Image Quality Assessment (IQA) is a method that standardizes the evaluation criteria for analyzing different aspects of images, including structural information, visual content, etc. To improve this method, various subjective studies have adopted comparative settings. In recent studies, researchers have explored large multimodal models (LMMs) to expand IQA from giving a scalar score to open-ended scenarios that allow evaluations to respond to open-range questions and provide detailed reasoning beyond an overall score.
LMMs can capture a more nuanced, comprehensive understanding of the input data, resulting in better performance and accurate predictions across various tasks. Adding modalities to LLMs creates LMMs. Some examples of LMMs are ChatGPT and Gemini. However, it lacks ambiguity in absolute evaluations.
Researchers from Nanyang Technological University, City University of Hong Kong, Shanghai Jiao Tong University, and SenseTime Research proposed Co-Instruct. Q-Instruct-200K, Merge2Compare, and Teach2Compare are integrated to construct Co-Instruct. This is the first instruction tuning dataset designed for open-ended multi-image quality comparison. Also, five open-source LMMs that support multi-image inputs are chosen as baseline models. These models are LLaVA-v1.5-13B, InternLM-XComposer2, BakLLaVA, EMU2-Chat, and mPLUG-Owl2. There is a comparison with three well-recognized close-source models: Qwen-VL-Max, Gemini-Pro, and GPT-4V.
Open-source LMMs are usually only fine-tuned with single-image instruction tuning datasets and have been proven to lack enough capability even on two-image comparison settings. While these gaps have indicated the need for a specific instruction-tuning dataset for visual quality comparison, it is too expensive to collect such a dataset from humans. To solve this problem, Co-instruct has been constructed with up to 86% improvements to its baseline and 61% better than the open-source LMM. Even though it learned from GPT-4V alongside other sources, the model outperforms the GPT-4V teacher in numerous multiple-choice question benchmarks. It demonstrates comparable proficiency to GPT-4V in tasks demanding detailed language reasoning.
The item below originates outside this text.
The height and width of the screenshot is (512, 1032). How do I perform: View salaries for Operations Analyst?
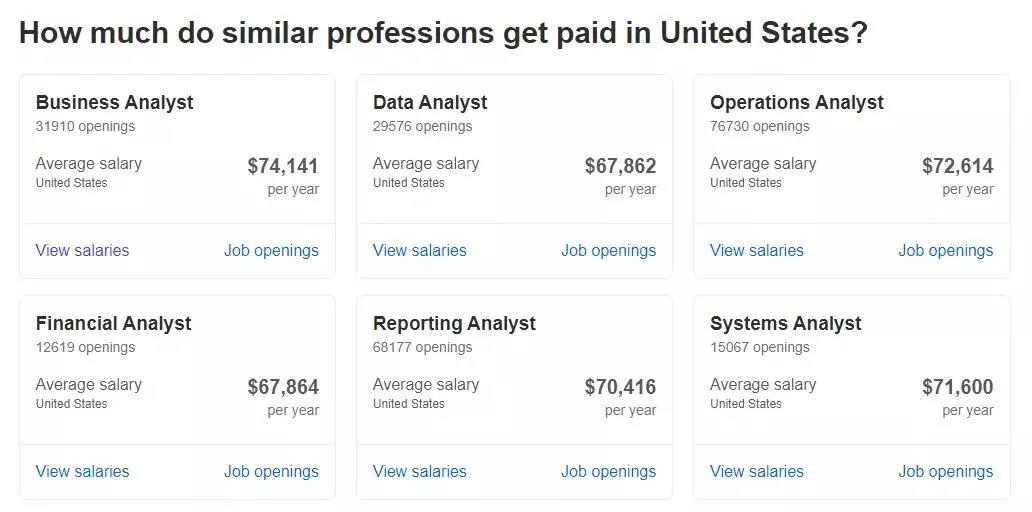tap(756, 251)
Co-Instruct achieves 30% higher accuracy than open-source LMMs and outperforms GPT-4V on existing related benchmarks and the proposed MICBench. Two non-perfect supervisors used under Co-Instruct are Merge2Compare: They originated from single-image human quality descriptions of 19K images in Q-Pathway and were randomly matched into 100K groups. Then, a single-modal LLM is prompted to compare multiple human descriptions in a group and merge them into a 100K pseudo comparison, similar to the construction of LLaVA-150K. Teach2Compare: Observing that GPT-4V has especially high accuracy on pairwise settings among existing LMMs, we need to leverage GPT-4V responses to expand our dataset further. For this, 9K unlabeled images are collected and randomly matched into 30K image groups, and GPT-4V responses are obtained on both caption-like general comparisons and question-answer pairs for comparisons.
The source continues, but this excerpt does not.